When you think of language models in relation to generative artificial intelligence (AI), the first term that probably comes to mind is large language model (LLM). These LLMs power most popular chatbots, such as ChatGPT, Bard, and Copilot. However, Microsoft’s new language model is here to show that small language models (SLMs) have great promise in the generative AI space, too.
On Wednesday, Microsoft released Phi-2, a small language model capable of common-sense reasoning and language understanding, and it’s now available in the Azure AI Studio model catalog.
Don’t let the word small fool you, though. Phi-2 packs 2.7 billion parameters in its model, which is a big jump from Phi-1.5, which had 1.3 billion parameters.
Despite its compactness, Phi-2 showcased “state-of-the-art performance” among language models with less than 13 billion parameters, and it even outperformed models up to 25 times larger on complex benchmarks, according to Microsoft.

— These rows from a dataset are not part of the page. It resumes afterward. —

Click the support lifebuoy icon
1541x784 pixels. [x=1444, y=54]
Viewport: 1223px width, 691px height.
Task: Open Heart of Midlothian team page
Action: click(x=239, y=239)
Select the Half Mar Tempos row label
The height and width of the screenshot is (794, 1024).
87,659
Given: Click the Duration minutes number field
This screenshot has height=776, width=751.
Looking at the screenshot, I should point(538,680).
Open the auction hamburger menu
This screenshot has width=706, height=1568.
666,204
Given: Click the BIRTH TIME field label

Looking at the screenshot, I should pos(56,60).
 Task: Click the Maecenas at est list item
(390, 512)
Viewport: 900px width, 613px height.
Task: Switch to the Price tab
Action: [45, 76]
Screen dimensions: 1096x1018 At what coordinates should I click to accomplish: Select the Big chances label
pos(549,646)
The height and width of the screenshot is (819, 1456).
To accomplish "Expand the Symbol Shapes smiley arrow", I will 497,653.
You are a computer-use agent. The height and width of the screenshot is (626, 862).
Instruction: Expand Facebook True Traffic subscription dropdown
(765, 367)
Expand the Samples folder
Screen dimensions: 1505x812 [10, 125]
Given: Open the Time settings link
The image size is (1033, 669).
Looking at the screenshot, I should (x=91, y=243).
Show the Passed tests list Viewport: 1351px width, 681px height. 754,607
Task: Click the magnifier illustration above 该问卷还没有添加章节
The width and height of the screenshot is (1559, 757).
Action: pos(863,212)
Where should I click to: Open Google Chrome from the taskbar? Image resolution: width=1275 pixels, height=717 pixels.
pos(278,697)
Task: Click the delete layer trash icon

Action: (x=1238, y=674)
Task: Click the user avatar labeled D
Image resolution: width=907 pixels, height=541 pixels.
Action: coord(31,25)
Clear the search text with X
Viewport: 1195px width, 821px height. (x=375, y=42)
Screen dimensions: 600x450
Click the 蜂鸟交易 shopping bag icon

Phi-2 outperformed models — including Meta’s Llama-2, Mistral, and even Google’s Gemini Nano 2, which is the smallest version of Google’s most capable LLM, Gemini — on several different benchmarks, as seen below.
Phi-2’s performance results are congruent with Microsoft’s goal with Phi of developing an SLM with emergent capabilities and performance comparable to models on a much larger scale.
“A question remains whether such emergent abilities can be achieved at a smaller scale using strategic choices for training, e.g., data selection,” said Microsoft.
“Our line of work with the Phi models aims to answer this question by training SLMs that achieve performance on par with models of much larger scale (yet still far from the frontier models).”
When training Phi-2, Microsoft was very selective about the data used. The company first used what it calls “text-book quality” data. Microsoft then augmented the language model database by adding carefully selected web data, which was filtered on educational value and content quality.
So, why is Microsoft focused on SLMs?
SLMs are a cost-effective alternative to LLMs. Smaller models are also useful when they are being used for for a task that isn’t demanding enough to require the power of an LLM.
Furthermore, the computational power required to run SLMs is much less than LLMs. This reduced requirement means users don’t necessarily have to invest in expensive GPUs to power their data-processing requirements.